Records contained in a dataset
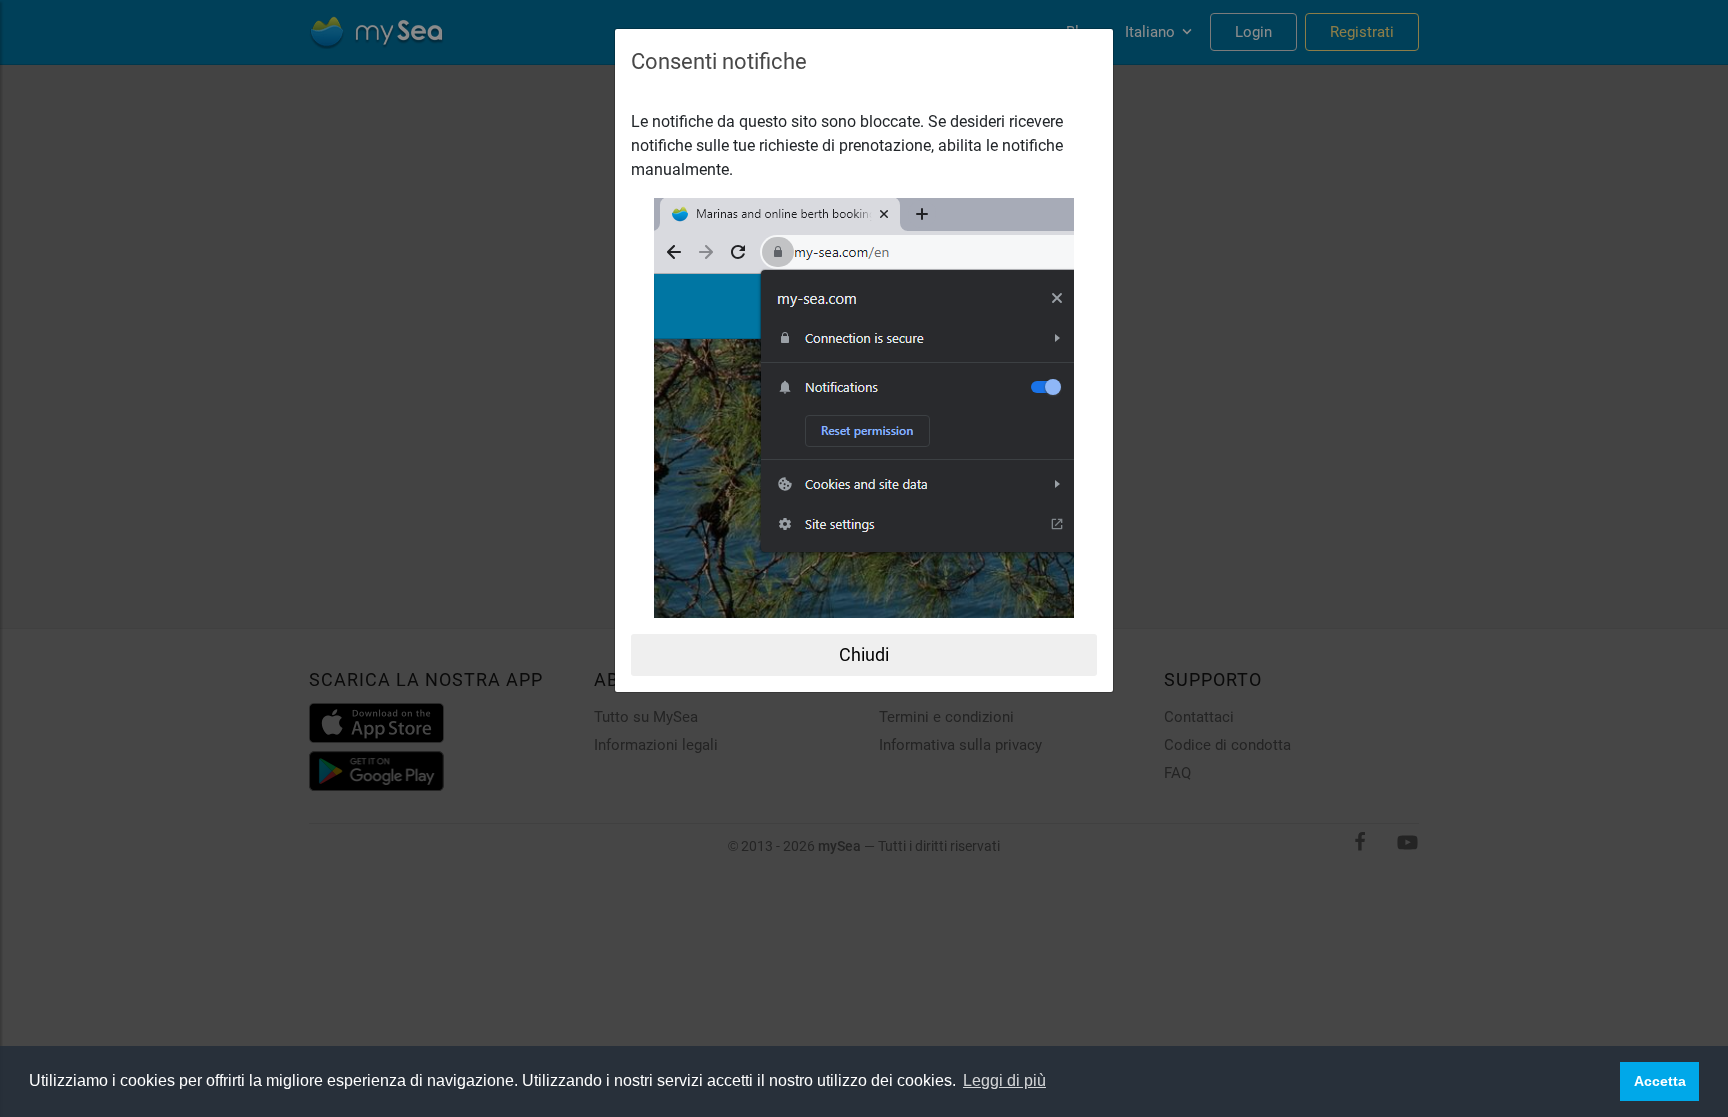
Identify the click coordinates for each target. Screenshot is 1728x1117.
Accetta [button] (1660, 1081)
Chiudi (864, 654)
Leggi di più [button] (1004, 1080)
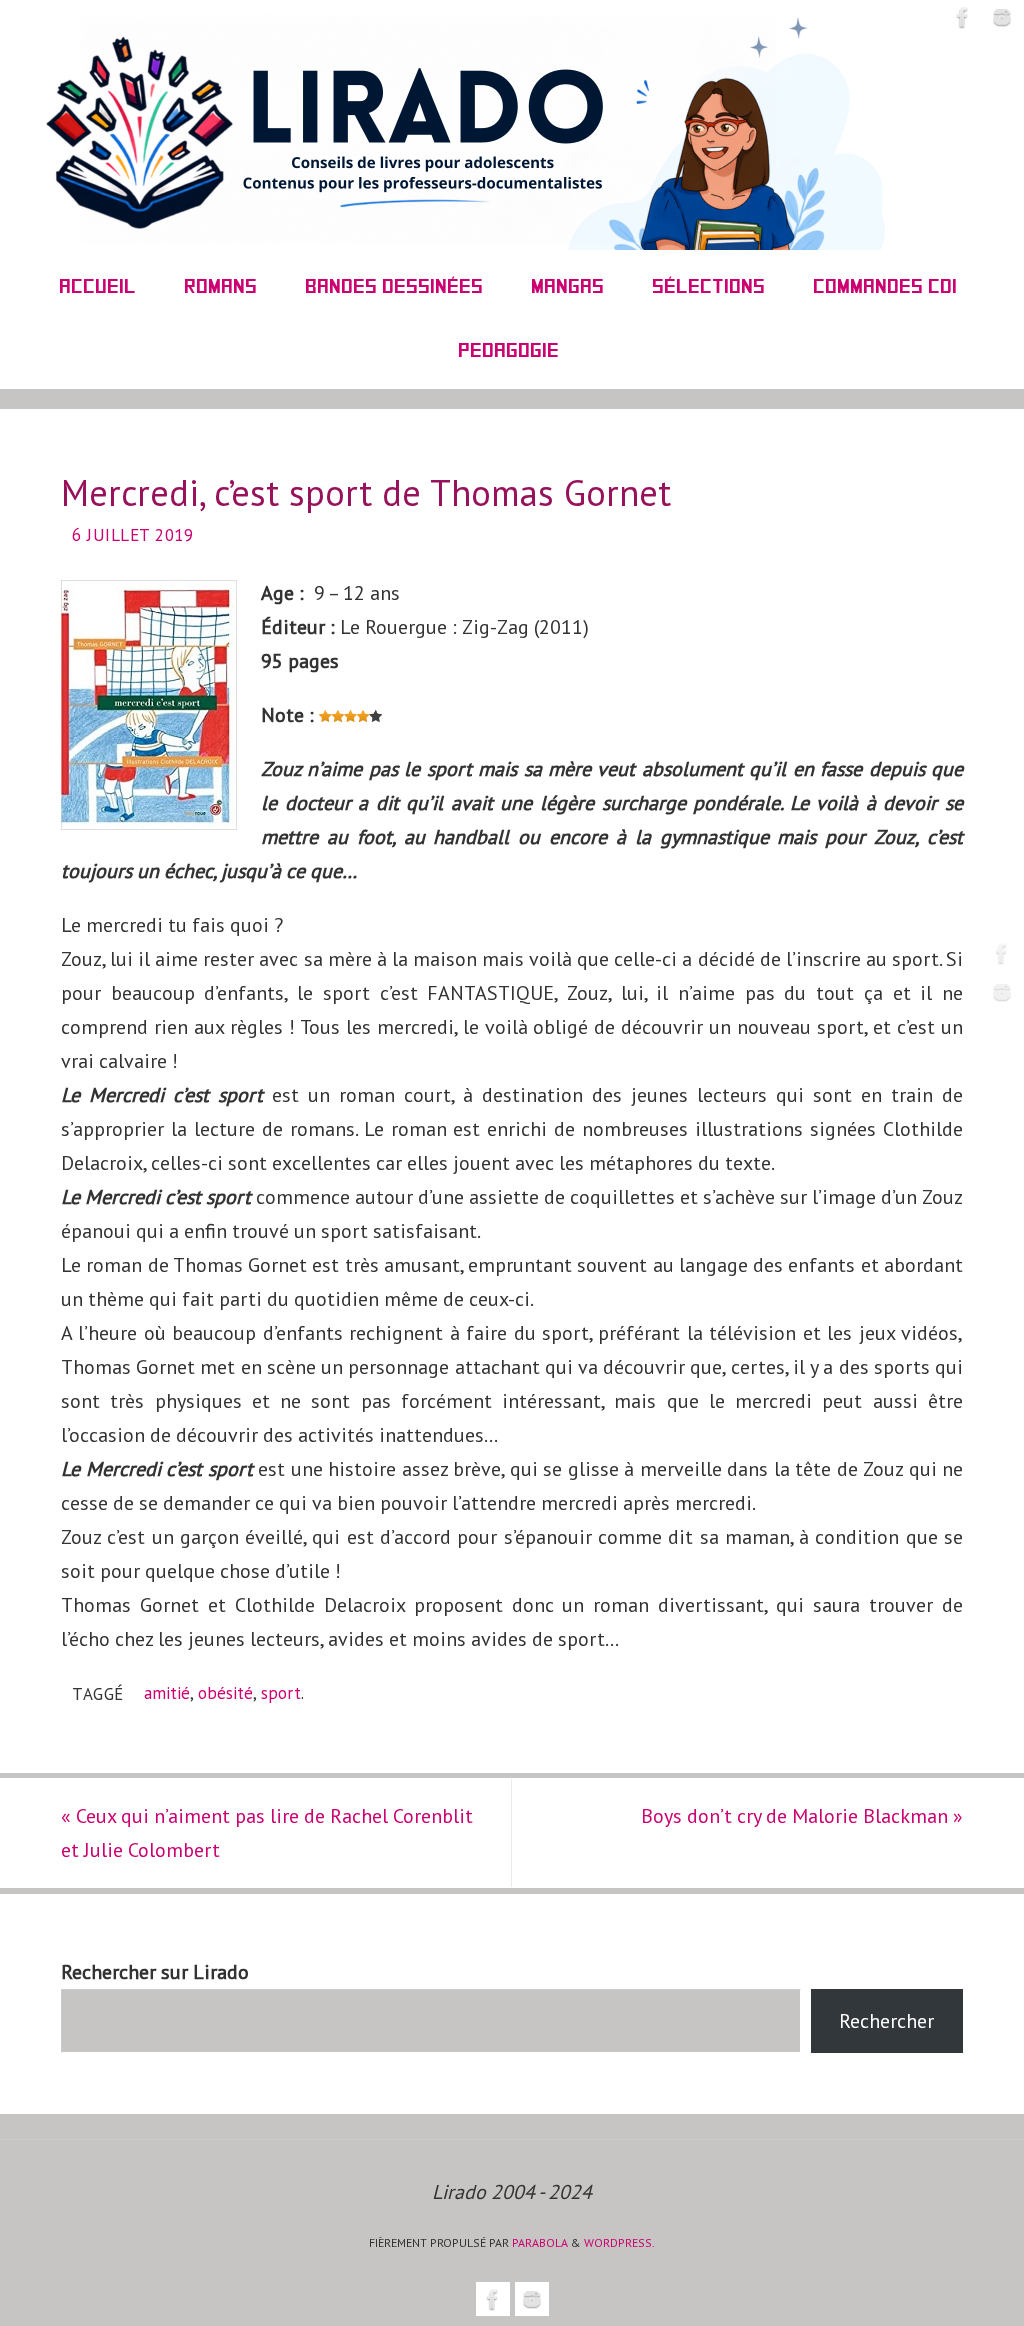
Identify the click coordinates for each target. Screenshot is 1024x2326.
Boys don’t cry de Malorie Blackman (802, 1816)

Activity – Say the number of lines above that include "each", and only that.

Output below – 2